The Income Tax Appellate Tribunal, Bangalore has established a critical precedent in capital gains taxation by holding that cost of improvement cannot be disallowed solely due to lack of documentary evidence. The judgment mandates that Assessing Officers must verify such claims through alternative means, including valuation reports, when primary documents are unavailable. This ruling significantly impacts tax assessments involving property transactions where construction or improvement costs are disputed.

Background & Facts

The Dispute

The appellant, M/s. Crystal Ice and Cold Storage, a partnership firm engaged in cold storage operations, faced a reassessment under Section 147 of the Income Tax Act, 1961. The Revenue initiated proceedings after receiving information about a TDS statement under Section 194IA reflecting a property sale of Rs. 70,00,000. The Assessee had disclosed a capital gain of Rs. 10,43,896 in its return filed under Section 148, claiming deductions for the cost of acquisition and subsequent improvements to the property.

Procedural History

The case progressed through the following stages:

  • 2023: Notice under Section 148 issued for reopening assessment
  • 2024: Reassessment order passed under Section 147 read with Section 144B, disallowing Rs. 38,19,957 towards cost of improvement and brokerage
  • 2025: Appeal before the National Faceless Appeal Centre dismissed for non-compliance with notices
  • 2025: Appeal filed before ITAT Bangalore

The Parties' Positions

The Assessee contended that:

  • It had purchased land with an old building in 2004, demolished it, and constructed a shed in 2005-06
  • The indexed cost of acquisition and improvement was Rs. 58,87,104, resulting in a capital gain of Rs. 10,43,865
  • Brokerage payments of Rs. 60,000 were made through bank transactions

The Revenue argued that:

  • The Assessee failed to furnish complete details during assessment proceedings
  • No documentary evidence was provided for the claimed improvements and brokerage
  • The return was filed only in response to Section 148, not under Section 139(1)

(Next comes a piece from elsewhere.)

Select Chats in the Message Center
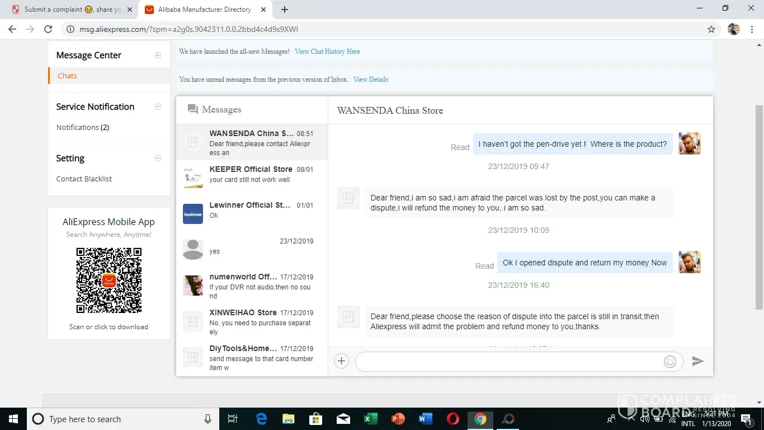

The central question before the Tribunal was whether the Assessing Officer could disallow the cost of improvement and brokerage expenses in capital gains computation solely on the ground of lack of documentary evidence, without making any effort to verify the claims through alternative means.

Arguments Presented

For the Appellant

The Assessee's counsel argued that:

  • The property sold was materially different from the one purchased, as evidenced by the sale deed
  • While detailed construction documents were unavailable, the Assessee had provided bank statements for brokerage payments
  • The Assessing Officer failed to exercise powers under the Act to verify the claims, including seeking valuation reports
  • The CIT(A)'s ex-parte order was unjustified as it did not consider the merits of the case

For the Respondent

The Revenue contended that:

  • The Assessee's failure to respond adequately to notices justified the disallowance
  • No primary documents were furnished to substantiate the cost of improvement
  • The return was not filed under Section 139(1), raising questions about its validity
  • The Assessing Officer had no option but to disallow the claims in the absence of evidence

The Court's Analysis

The Tribunal conducted a meticulous examination of the burden of proof in capital gains assessments and the powers of the Assessing Officer under the Income Tax Act. The analysis centered on three key principles:

  1. Substance Over Form in Property Transactions The Tribunal observed that the property sold was not identical to the one purchased:

"The above facts clearly show that Assessee purchased a plot of land on which old building was constructed. According to the sale deed, the Assessee submits that Assessee has sold constructed property wherein the construction of shed was done in 2005-06 at the total cost of Rs. 13,52,600. Therefore, in fact there is a difference between the property which was purchased by the Assessee, and which is sold by the Assessee."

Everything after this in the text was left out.